Sanctions en cas de non-conformité cosmétique : que risque-t-on ?
Au-delà de l'éthique, la non-conformité coûte cher — juridiquement, financièrement et en réputation.
Les mesures administratives
Face à un produit non conforme, l'autorité (en France, la DGCCRF) peut :
- mettre en demeure de se conformer ;
- ordonner le retrait ou le rappel du produit ;
- suspendre la commercialisation.
Ces mesures peuvent viser un défaut de DIP, de CPSR, d'étiquetage, ou une formule non conforme.
Les sanctions financières et pénales
S'ajoutent des amendes administratives et, en cas de tromperie ou de mise en danger de la santé, des sanctions pénales (amende, voire emprisonnement).
Le coût caché : réputation et logistique
Un rappel est aussi un désastre commercial : coûts logistiques, invendus, perte de confiance. Le risque réputationnel dépasse souvent l'amende.
Comment éviter tout cela
La prévention est simple : un dossier complet et à jour (DIP, CPSR, CPNP, étiquetage) et une veille sur la réglementation. Voir aussi le rôle de la DGCCRF/ANSES et le contrôle du DIP.
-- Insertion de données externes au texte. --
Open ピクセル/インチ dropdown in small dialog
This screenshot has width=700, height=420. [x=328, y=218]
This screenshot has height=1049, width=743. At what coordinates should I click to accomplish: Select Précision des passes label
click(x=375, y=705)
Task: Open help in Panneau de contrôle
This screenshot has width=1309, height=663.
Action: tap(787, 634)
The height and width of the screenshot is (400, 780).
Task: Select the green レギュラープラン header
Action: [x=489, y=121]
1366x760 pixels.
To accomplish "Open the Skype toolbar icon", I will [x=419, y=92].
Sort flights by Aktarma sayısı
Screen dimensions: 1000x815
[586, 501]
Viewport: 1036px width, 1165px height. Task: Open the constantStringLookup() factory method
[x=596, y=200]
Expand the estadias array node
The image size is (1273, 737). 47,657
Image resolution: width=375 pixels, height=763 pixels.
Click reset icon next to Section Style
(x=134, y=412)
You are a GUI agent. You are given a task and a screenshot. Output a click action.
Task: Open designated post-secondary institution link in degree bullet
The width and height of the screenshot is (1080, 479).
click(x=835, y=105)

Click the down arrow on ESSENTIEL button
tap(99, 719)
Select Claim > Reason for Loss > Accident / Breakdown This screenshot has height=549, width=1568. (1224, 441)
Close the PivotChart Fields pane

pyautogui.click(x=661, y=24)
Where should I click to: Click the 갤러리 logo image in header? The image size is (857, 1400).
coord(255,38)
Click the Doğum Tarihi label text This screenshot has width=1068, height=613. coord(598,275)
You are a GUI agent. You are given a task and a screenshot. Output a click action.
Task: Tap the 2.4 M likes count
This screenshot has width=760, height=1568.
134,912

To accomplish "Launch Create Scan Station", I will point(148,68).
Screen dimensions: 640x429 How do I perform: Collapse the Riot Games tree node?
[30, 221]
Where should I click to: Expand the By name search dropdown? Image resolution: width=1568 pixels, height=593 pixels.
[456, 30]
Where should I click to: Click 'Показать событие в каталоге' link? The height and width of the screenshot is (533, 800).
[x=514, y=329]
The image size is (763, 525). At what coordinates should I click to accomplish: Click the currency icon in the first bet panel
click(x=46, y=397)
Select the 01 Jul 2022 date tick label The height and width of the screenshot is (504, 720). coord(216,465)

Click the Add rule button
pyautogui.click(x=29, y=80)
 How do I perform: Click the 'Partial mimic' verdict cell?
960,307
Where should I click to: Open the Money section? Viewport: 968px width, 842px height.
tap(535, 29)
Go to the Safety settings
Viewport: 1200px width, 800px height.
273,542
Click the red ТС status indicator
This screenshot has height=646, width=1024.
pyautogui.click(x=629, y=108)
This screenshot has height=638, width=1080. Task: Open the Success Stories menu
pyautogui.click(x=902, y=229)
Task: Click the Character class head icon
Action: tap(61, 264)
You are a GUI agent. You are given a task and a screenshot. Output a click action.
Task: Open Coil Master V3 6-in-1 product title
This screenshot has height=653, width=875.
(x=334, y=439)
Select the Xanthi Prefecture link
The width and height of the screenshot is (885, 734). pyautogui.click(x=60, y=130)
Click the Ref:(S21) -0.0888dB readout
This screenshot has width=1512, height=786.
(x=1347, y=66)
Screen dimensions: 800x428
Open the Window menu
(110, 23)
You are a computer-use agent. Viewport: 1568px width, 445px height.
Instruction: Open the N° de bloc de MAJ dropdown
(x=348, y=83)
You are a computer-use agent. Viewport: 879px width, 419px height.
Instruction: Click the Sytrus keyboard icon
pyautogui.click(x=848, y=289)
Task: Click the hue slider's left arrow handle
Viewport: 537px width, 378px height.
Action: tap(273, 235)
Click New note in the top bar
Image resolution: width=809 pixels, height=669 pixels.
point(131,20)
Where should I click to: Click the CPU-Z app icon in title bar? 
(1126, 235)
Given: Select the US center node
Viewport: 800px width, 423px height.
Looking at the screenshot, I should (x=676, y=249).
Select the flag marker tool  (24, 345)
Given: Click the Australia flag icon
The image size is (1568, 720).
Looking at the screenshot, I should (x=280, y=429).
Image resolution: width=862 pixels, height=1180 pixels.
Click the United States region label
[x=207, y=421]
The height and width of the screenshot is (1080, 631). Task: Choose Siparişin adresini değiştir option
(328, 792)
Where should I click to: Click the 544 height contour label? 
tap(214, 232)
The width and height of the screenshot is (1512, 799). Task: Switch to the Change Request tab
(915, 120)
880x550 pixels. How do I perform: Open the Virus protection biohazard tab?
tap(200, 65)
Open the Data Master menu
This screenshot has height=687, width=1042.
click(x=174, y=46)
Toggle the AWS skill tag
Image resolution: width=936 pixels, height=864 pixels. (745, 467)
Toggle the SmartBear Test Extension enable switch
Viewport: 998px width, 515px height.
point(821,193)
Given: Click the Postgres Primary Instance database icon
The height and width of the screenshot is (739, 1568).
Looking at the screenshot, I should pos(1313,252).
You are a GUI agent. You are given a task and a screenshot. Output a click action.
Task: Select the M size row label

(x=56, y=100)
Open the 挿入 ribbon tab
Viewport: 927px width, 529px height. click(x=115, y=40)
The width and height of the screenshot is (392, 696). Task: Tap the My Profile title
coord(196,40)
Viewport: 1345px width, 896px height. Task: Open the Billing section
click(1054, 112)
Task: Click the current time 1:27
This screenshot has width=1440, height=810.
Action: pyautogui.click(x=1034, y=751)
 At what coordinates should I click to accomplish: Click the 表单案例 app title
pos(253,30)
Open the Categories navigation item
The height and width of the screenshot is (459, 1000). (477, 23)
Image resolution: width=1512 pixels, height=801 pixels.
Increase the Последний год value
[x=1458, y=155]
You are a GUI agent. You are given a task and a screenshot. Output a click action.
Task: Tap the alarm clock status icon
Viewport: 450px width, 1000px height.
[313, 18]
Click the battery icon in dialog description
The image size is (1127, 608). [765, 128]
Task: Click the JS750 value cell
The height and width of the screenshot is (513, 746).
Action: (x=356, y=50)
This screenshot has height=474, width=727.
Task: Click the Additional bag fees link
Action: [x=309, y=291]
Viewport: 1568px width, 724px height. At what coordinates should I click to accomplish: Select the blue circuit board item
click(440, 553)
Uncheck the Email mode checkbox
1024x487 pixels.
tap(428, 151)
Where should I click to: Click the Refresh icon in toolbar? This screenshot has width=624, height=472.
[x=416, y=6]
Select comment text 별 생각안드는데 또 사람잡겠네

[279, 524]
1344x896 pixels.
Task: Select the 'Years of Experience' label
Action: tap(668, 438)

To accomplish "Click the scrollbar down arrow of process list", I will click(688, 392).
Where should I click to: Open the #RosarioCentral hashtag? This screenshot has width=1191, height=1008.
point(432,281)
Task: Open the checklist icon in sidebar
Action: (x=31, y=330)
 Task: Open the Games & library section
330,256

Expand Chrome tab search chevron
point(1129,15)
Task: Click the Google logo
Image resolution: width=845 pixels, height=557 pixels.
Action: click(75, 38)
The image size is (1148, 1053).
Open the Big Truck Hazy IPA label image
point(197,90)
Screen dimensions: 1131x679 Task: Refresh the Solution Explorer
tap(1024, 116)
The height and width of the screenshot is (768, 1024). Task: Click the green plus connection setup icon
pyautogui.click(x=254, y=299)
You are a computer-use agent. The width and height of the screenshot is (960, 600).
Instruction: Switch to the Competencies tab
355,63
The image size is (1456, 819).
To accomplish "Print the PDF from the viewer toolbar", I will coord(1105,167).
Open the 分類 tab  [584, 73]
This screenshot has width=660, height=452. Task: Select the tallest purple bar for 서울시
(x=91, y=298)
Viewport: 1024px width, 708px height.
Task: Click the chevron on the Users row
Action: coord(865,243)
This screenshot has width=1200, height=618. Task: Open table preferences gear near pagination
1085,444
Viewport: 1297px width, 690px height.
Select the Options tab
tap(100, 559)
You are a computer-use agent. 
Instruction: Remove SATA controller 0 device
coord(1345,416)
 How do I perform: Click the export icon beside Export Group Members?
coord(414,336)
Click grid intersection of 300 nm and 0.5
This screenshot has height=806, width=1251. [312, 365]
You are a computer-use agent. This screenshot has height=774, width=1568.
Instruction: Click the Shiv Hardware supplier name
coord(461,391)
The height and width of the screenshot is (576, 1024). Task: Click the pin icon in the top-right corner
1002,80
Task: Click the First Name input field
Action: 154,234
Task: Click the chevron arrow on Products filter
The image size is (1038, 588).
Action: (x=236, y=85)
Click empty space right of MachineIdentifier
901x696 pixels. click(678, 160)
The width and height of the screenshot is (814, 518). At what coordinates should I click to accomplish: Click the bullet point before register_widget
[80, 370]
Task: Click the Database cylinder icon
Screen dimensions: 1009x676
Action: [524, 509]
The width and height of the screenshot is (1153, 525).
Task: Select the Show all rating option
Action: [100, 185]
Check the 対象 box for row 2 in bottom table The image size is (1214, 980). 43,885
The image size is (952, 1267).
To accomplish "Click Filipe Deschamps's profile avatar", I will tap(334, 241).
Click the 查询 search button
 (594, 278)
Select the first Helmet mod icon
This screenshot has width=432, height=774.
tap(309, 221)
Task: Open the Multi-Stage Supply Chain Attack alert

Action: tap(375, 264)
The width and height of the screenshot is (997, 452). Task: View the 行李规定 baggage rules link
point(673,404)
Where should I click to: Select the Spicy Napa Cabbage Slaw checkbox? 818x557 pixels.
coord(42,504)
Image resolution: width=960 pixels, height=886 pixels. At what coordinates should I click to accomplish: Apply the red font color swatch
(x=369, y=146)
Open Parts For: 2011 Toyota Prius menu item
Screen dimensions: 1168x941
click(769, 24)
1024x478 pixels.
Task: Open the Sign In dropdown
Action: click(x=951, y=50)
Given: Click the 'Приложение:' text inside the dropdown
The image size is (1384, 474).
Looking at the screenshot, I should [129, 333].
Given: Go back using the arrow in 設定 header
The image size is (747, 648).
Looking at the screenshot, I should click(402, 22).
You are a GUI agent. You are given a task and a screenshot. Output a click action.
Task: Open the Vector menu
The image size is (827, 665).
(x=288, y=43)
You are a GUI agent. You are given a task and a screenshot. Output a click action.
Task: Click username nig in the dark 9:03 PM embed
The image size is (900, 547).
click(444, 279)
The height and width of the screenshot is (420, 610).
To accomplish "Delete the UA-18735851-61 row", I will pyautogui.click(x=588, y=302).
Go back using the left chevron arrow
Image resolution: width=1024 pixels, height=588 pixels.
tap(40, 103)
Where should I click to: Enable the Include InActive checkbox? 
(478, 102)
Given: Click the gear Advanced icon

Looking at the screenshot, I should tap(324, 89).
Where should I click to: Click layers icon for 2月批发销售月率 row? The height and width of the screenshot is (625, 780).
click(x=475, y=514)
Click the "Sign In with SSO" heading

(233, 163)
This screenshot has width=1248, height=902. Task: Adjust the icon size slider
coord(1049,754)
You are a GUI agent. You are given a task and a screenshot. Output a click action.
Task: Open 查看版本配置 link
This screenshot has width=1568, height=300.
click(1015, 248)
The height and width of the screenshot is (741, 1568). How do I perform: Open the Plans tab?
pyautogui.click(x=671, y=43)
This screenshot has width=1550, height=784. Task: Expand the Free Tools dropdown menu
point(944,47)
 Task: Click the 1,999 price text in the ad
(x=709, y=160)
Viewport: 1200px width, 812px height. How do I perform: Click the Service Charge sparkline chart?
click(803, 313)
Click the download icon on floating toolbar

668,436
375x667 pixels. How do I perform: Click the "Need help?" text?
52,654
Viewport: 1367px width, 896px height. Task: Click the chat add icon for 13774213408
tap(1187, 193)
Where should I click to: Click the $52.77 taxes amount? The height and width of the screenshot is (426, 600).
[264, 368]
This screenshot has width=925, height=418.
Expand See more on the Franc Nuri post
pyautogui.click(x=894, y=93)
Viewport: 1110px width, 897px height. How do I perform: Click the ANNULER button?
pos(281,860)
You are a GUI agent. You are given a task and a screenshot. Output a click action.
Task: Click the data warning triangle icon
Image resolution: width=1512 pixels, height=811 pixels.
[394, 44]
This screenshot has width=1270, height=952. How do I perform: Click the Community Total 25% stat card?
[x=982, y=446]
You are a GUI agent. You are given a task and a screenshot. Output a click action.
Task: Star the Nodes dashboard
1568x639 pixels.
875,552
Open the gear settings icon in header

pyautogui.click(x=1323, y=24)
CosReglo réduit ce risque en produisant un dossier conforme et en surveillant les évolutions réglementaires qui pourraient déclasser vos produits.
Questions fréquentes
Que risque-t-on avec un cosmétique non conforme ?
Selon la gravité : mise en demeure de se conformer, retrait ou rappel du produit, amende administrative, et sanctions pénales (amende, voire emprisonnement) en cas de tromperie ou de mise en danger de la santé.
L'absence de DIP est-elle sanctionnée ?
Oui. C'est une non-conformité majeure : la DGCCRF peut exiger le retrait du produit et engager des sanctions, car le DIP est une obligation fondamentale.
Qui prononce les sanctions ?
En France, la DGCCRF met en œuvre les mesures de surveillance du marché. Les sanctions pénales relèvent, elles, de la justice.